### [TEKST ŹRÓDŁOWY]
▶
# 

## gaultier

Witam wszystkich,
Dotychczas zazwyczaj czytałem posty, które tu znalazłem, ale teraz potrzebuję waszej pomocy.
Rozbudowuję dom poprzez dobudowanie klatki schodowej i poszerzenie powierzchni pierwszej kondygnacji o nawis mieszkalny podparty na dwóch słupach. 
Planowałem zalać słupy, które będą podpierać nawis mieszkalny w dwóch etapach, I na wysokość około 120 cm, tj, 50 cm powyżej powierzchni gruntu, powyżej powierzchni gruntu, II razem z podciągami. Ale jak to często bywa pojawił się doradca który zasiał we mnie wątpliwość. Ponieważ nie znalazłem nigdzie informacji na ten temat, poza ogólnymi stwierdzeniami, że nie powinno się wylewać słupów na raty. 

Zapomniałem napisać, że całkowita wysokość słupa wyniesie od stopy do podciągu ~ 450 cm.

Pytanie moje jest jak prawidłowo powinno się wykonać takie słupy oraz czy dopuszczalne będzie moje rozwiązanie. Proszę o wasze opinie.
◀
### [WYDOBYTE INFORMACJE]
▶
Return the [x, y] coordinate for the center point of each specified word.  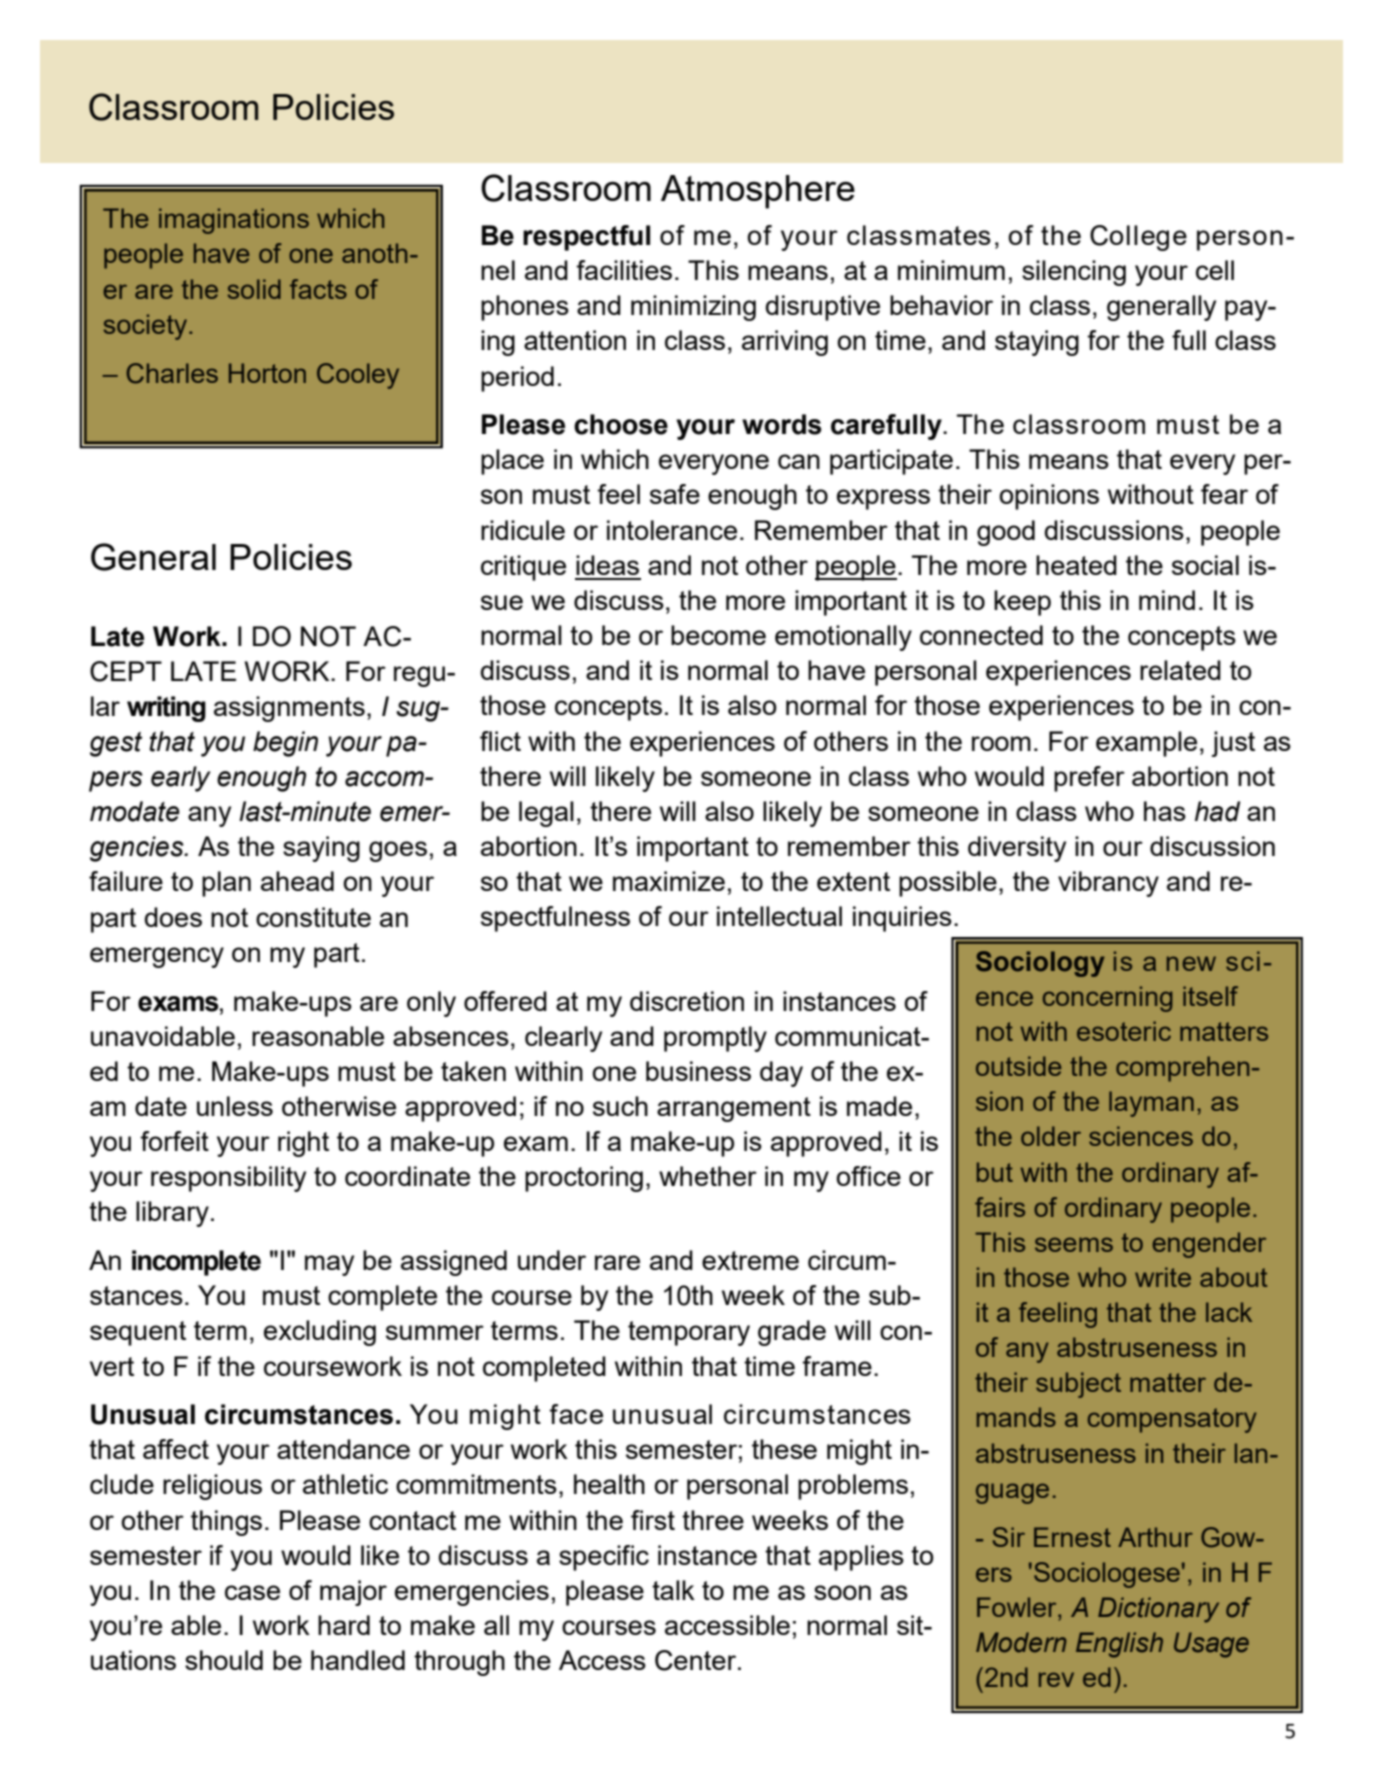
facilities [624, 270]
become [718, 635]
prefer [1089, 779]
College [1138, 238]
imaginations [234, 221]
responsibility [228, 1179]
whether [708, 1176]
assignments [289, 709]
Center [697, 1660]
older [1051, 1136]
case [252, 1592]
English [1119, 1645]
◀
▶
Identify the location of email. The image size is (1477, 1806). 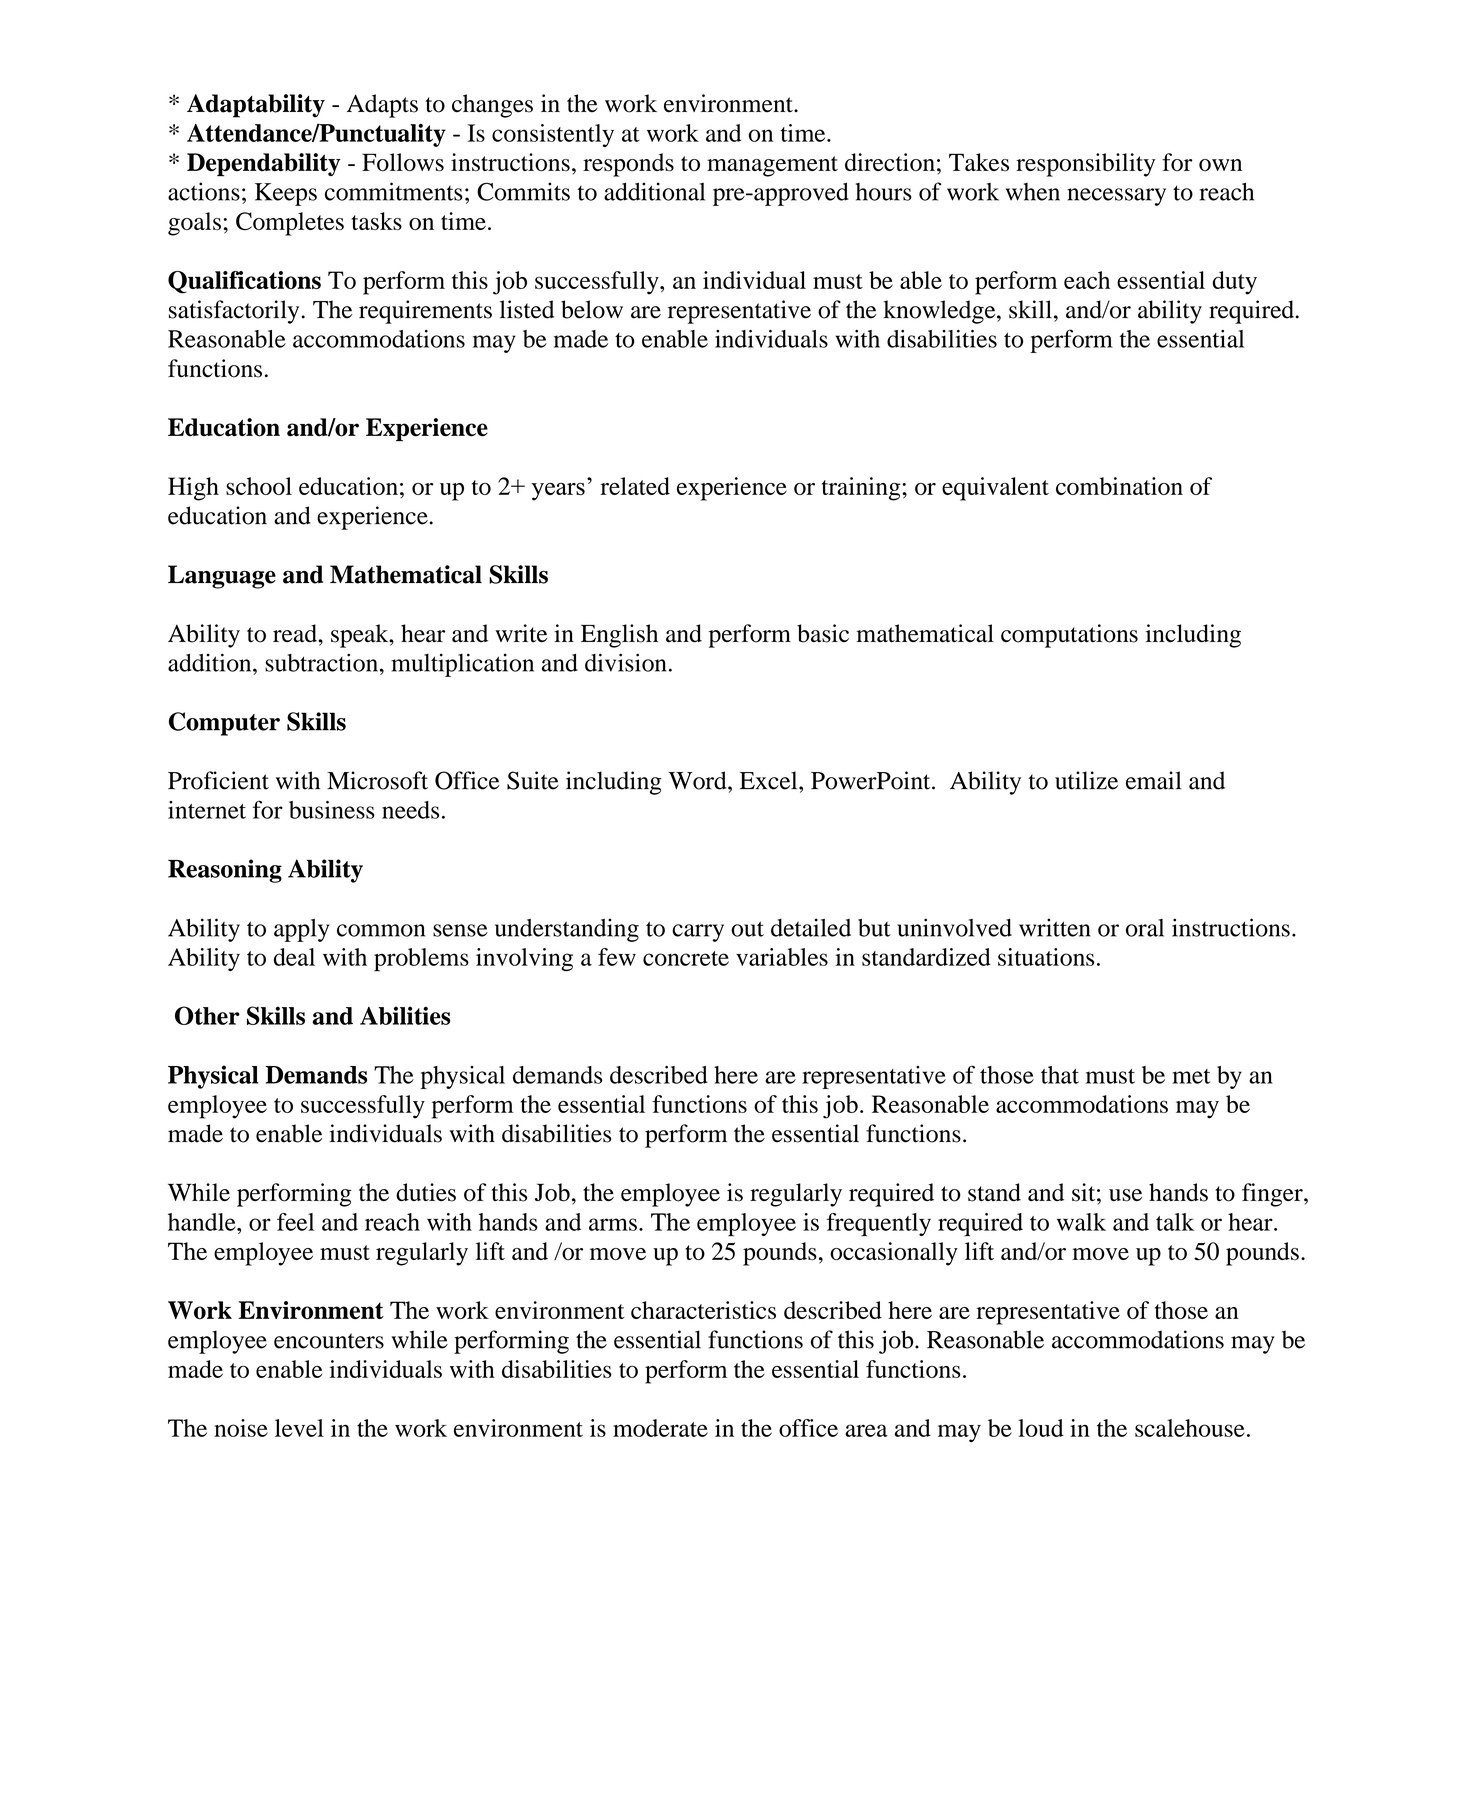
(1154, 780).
◀
▶
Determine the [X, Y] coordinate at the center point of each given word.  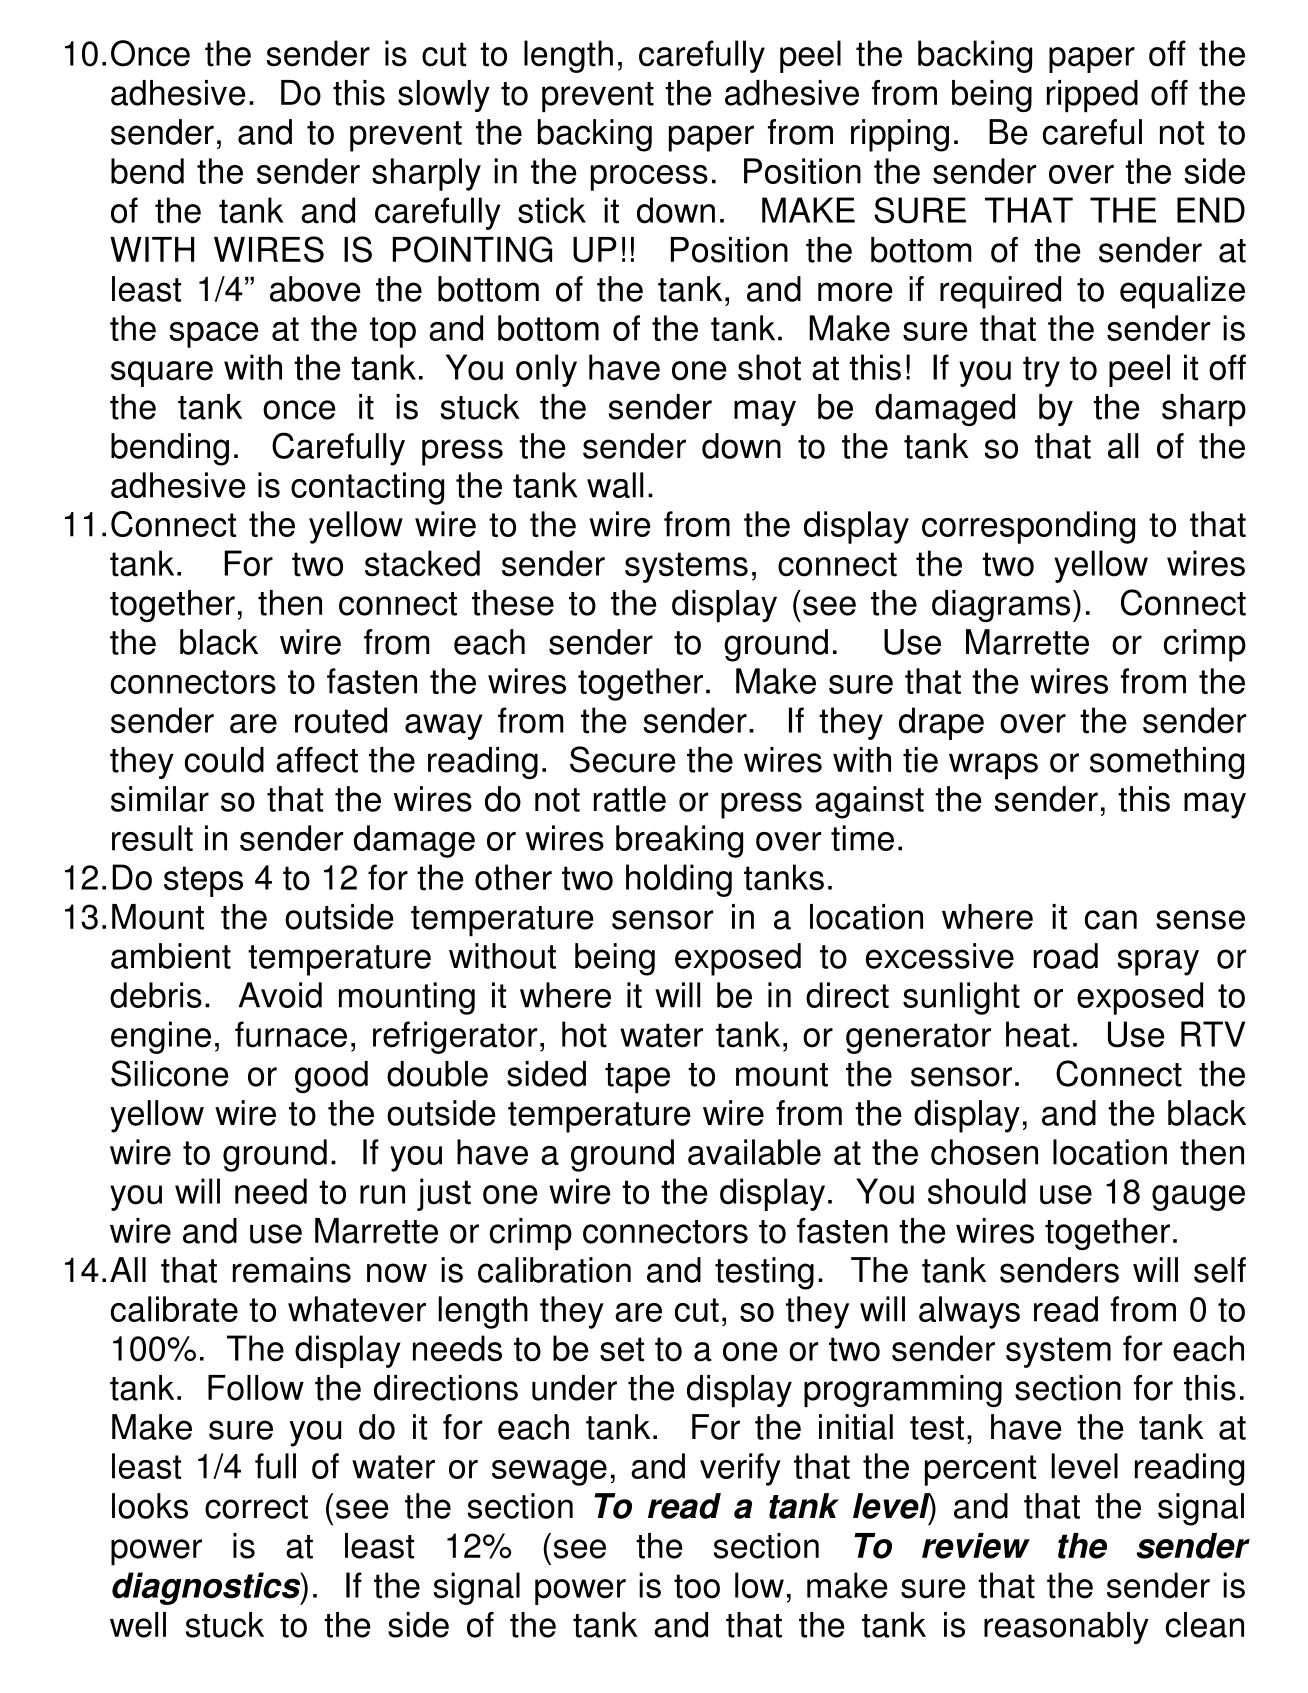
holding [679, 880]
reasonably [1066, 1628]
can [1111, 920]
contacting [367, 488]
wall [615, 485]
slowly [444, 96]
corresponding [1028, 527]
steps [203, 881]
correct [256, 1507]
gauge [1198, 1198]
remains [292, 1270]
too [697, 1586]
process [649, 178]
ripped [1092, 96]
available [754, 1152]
◀
### [ZADANIA]
A – Jaką całkowitą wysokość od stopy do podciągu ma mieć słup według wpisu o betonowaniu słupów pod nawis?
B – Przedłuż wpis o betonowaniu słupów pod nawis, zaczynając po jego ostatnim zdaniu.

### [WYNIKI ĆWICZENIA]
A – Około 450 cm.

B –
----------


## sebcioc55

> ......Planowałem zalać słupy, które będą podpierać nawis mieszkalny w dwóch etapach, I na wysokość około 120 cm, tj, 50 cm powyżej powierzchni gruntu, powyżej powierzchni gruntu, II razem z podciągami. Ale jak to często bywa pojawił się doradca który zasiał we mnie wątpliwość. Ponieważ nie znalazłem nigdzie informacji na ten temat, poza ogólnymi stwierdzeniami, że nie powinno się wylewać słupów na raty. 
> 
> Zapomniałem napisać, że całkowita wysokość słupa wyniesie od stopy do podciągu ~ 450 cm.
> 
> Pytanie moje jest jak prawidłowo powinno się wykonać takie słupy oraz czy dopuszczalne będzie moje rozwiązanie. Proszę o wasze opinie.


Witam. Ktoś Ci dobrze podpowiedział, słupy powinno zalewać się w całości, zwłaszcza takie wysokie. Bo jak zalejesz osobno po związaniu tego pierwszego lania to ta druga dolewka nie zwiaże się prawidłowo z pierwszą i prawie na pewno będzie pękać na łączeniu. Nie będzie to już słup monolityczny. Ja proponuje wypożyczyć odpowiednio długi wibrator i zrobić mocne szalunki i wylać za jedym razem. Beton będzie najbardziej napierał na szalunek na dole więc tam się mocniej przyłóż.

----------


## gaultier

Dzięki za opinie, mnie najbardziej interesuje w tej chwili stwierdzenie 


> słupy *powinno* zalewać się w całości, zwłaszcza takie wysokie.


Wiem że najlepiej by było zalać wszystko na raz, ale mnie interesuje czy technologia dopuszcza podzielenie tego na etapy.

W kwestii zalewania doradzono mi aby zrobić szalunek w kształcie litery U i zamykać go fragmentami powiedzmy po 120 cm, po zalaniu dolnego fragmentu i zawibrowaniu, zamknąć kolejny fragment i tak do samej góry.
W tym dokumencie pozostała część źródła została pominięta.